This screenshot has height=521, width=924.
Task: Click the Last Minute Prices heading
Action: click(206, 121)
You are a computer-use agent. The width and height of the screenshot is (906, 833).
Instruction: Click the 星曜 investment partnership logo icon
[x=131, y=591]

---

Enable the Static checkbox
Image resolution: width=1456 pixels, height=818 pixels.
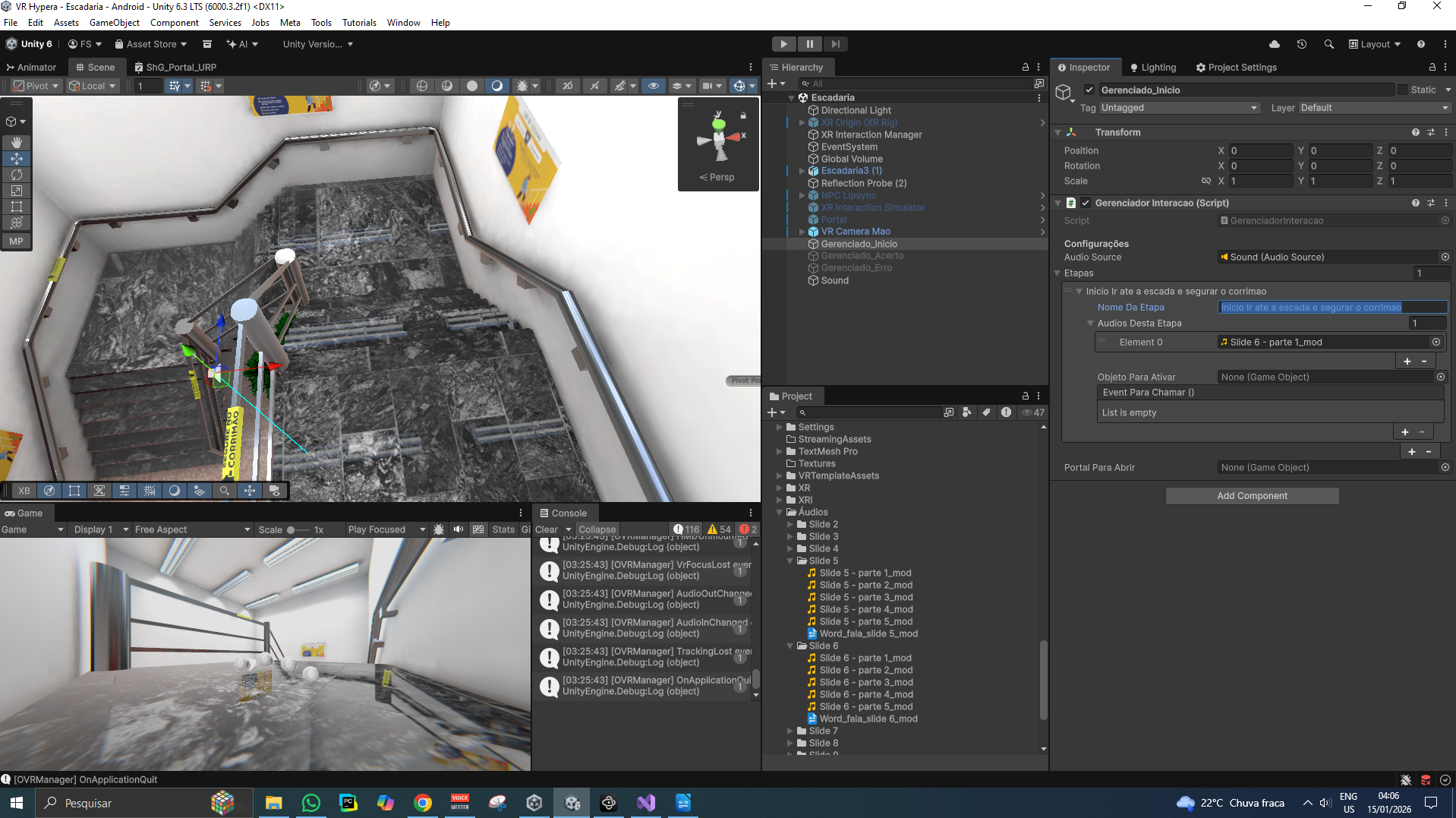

...

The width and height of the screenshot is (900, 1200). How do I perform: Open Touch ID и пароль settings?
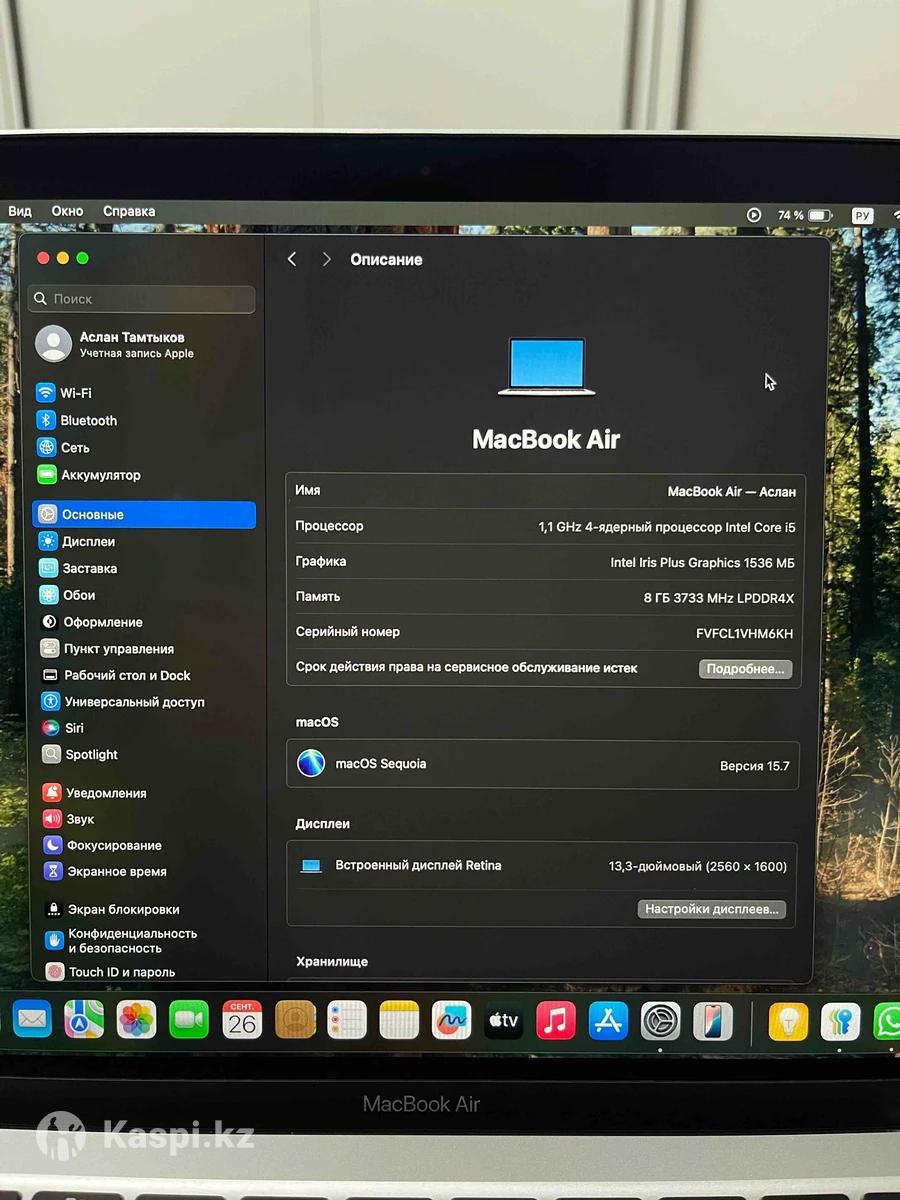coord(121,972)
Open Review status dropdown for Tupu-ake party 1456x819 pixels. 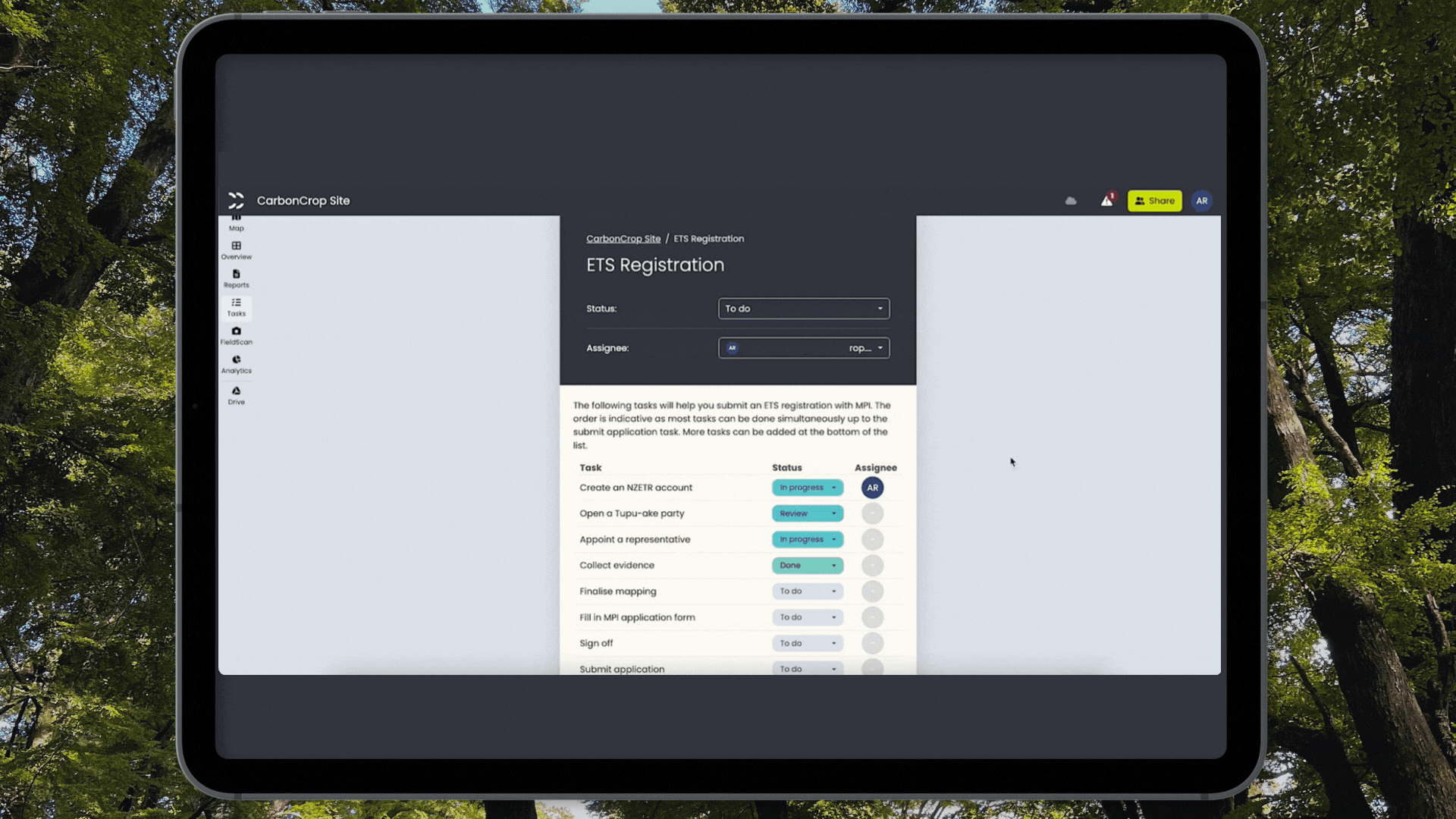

=== DESCRIPTION OF THE TASK ===
Produce only the lines from the line containing "Enable the Static checkbox" through the line containing "Image resolution: width=1456", inclusive of both, exactly as they stand in the entries above.

=== EXERCISE RESULT ===
Enable the Static checkbox
Image resolution: width=1456 pixels, height=818 pixels.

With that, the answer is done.